October 28, 2012 at Calvary
Evangelical Lutheran Church – Mechanicsburg, PA
“Remember the word that I said to you: ‘A servant is not greater than
his master.’ If they persecuted Me, they will also persecute you. If they kept
My word, they will also keep yours. But all these things they will do to you on
account of My name, because they do not know Him who sent Me.”
Being Jesus’ friend is a
hazardous enterprise. That is what is made clear by Jesus’ own words that you
heard on this day when the Church commemorates Saints Simon and Jude. On the
night of His betrayal, Jesus spoke at length with His disciples. Gathered
around the Passover Meal, they heard Jesus disclose things about His future and
theirs. Jesus made clear that He was going to leave the Twelve, leaving both to
make atonement for the world’s sin by suffering crucifixion and then to ascend
in resurrected glory to His Father. He revealed what would happen after He
left, what the Twelve could anticipate as they lived as His faithful followers.
Jesus’ statement to the Twelve
indicates that they were being given a new status that night: “Greater love has no one than this, that
someone lays down his life for his friends. You are My friends if you do what I
command you. No longer do I call you servants, for the servant does not know
what his master is doing; but I have called you friends, for all that I have
heard from My Father I have made known to you.” What Jesus would undergo at
the hands of the Jewish leaders and Roman officials was done for the benefit of
the Twelve. They were now His friends; He was laying down His life for them.
They had been made Jesus’ friends because He had handed over to them everything
that His Father had delivered to Him. From that night on, there was no mystery
about what Jesus was doing, about His identity, or about His purpose. After
receiving what Jesus had made known to them, the Twelve were going to be sent
to fulfill His commands, including His great command: “that you love one another as I have loved you.”
But Jesus discloses something
about what the Twelve would encounter as they fulfilled their callings. Their
status as Jesus’ friends, those to whom He had handed over all the teaching
from the Father, would bring them opposition: “If the world hates you, know that it has hated Me before it hated you.
If you were of the world, the world would love you as its own; but because you
are not of the world, but I chose you out of the world, therefore the world
hates you.” Hatred and enmity are what the Twelve would face, what they
would experience in their lives. The cause of that hatred and enmity is the new
identity that Jesus gave the Twelve: they no longer belonged to the world, but
to Jesus. That difference put them at odds with the world.

Data provided:
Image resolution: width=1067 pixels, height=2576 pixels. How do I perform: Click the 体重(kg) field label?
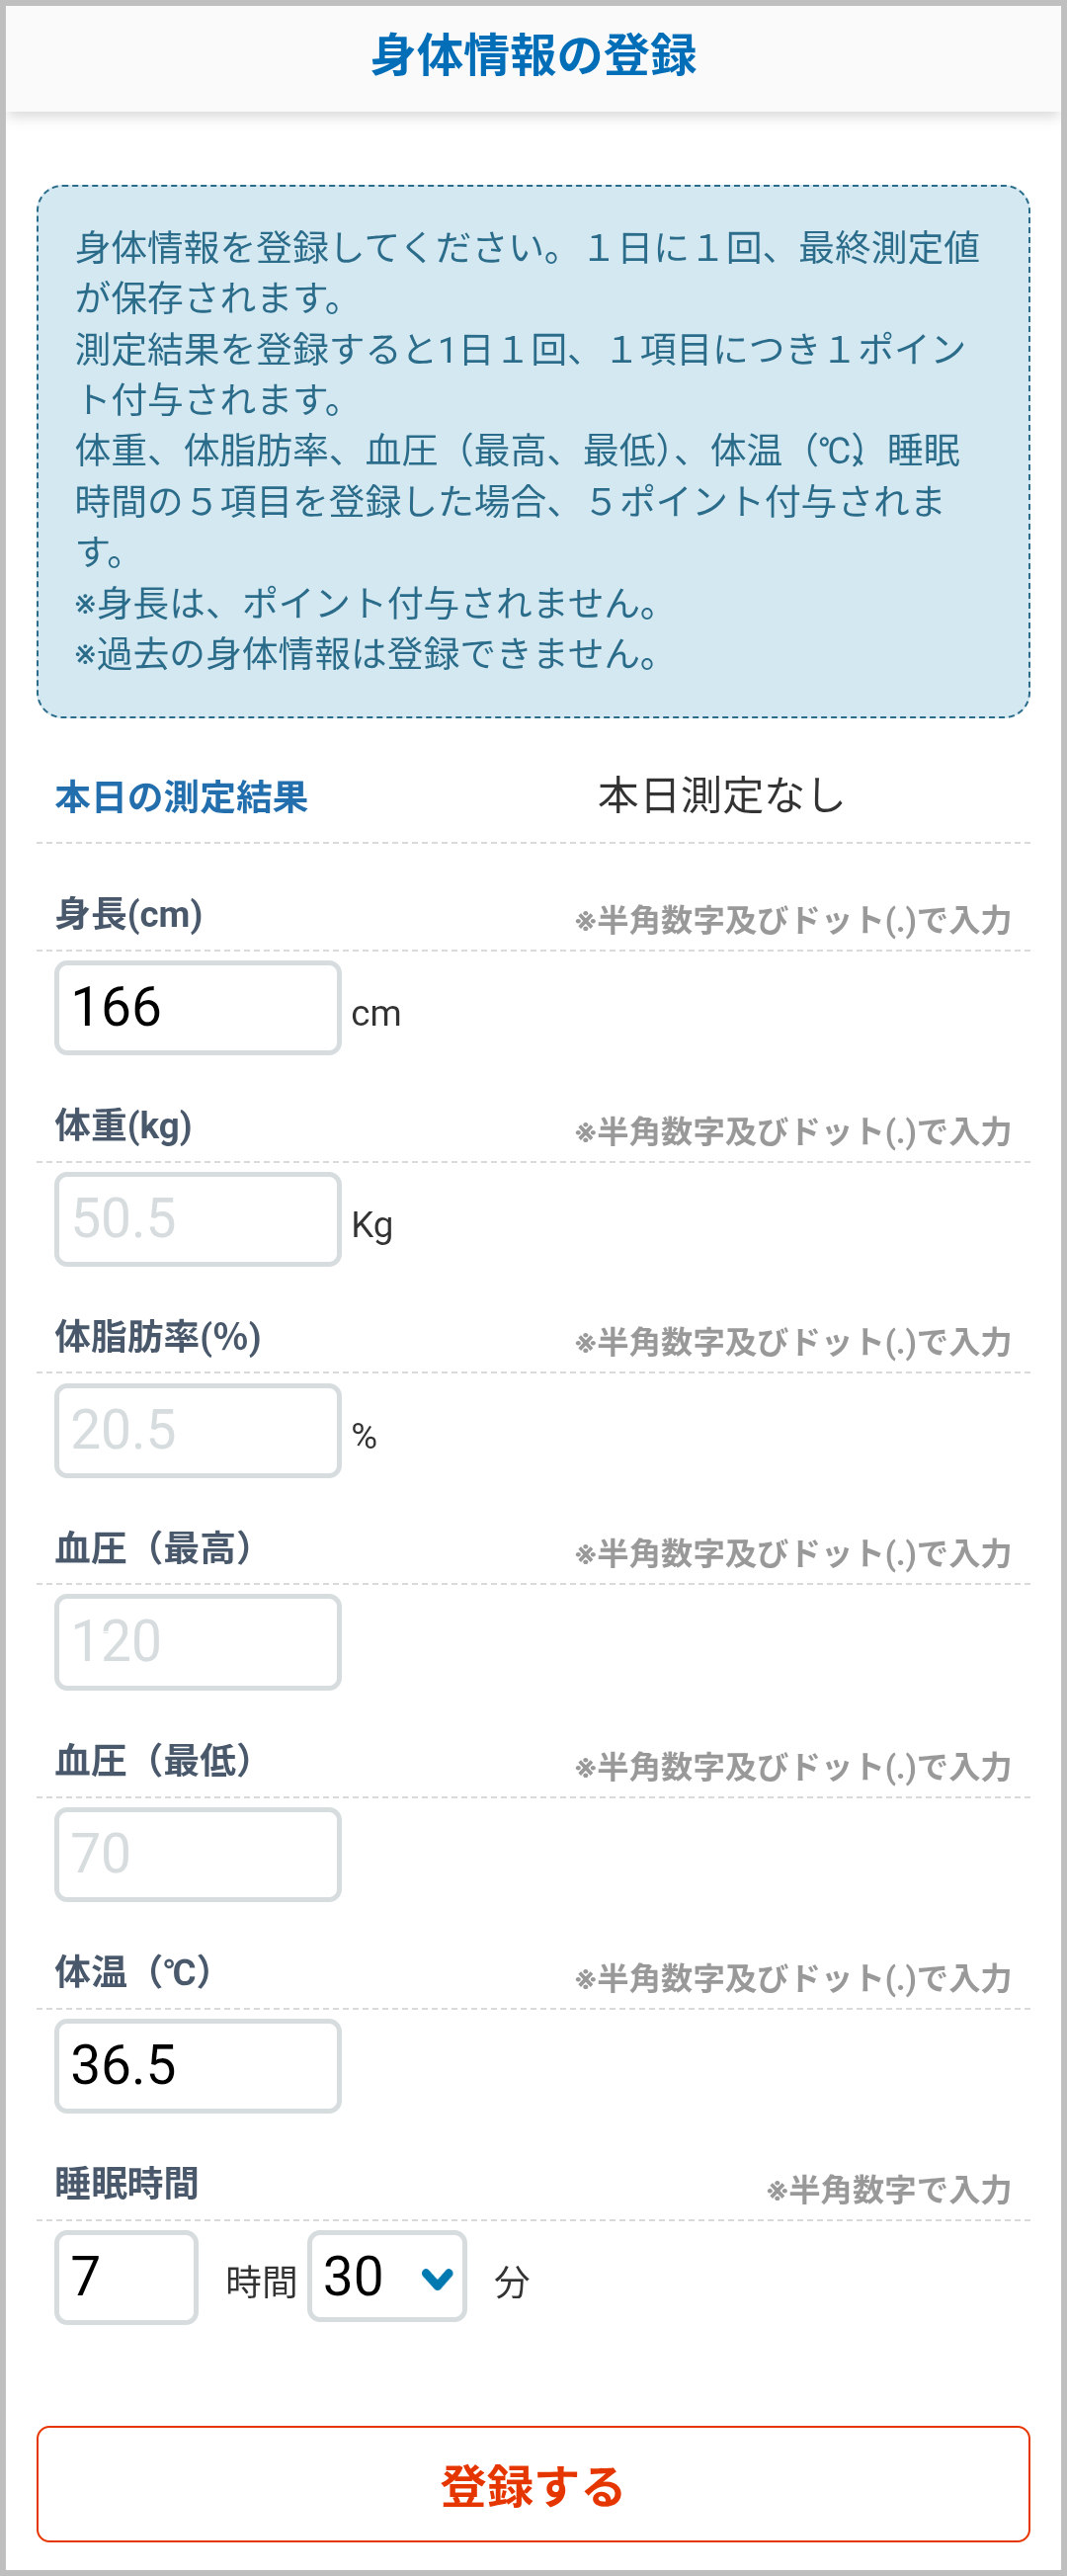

Stated task:
According to the sermon, which saints does the Church commemorate on the day it was preached?

Task output:
Saints Simon and Jude.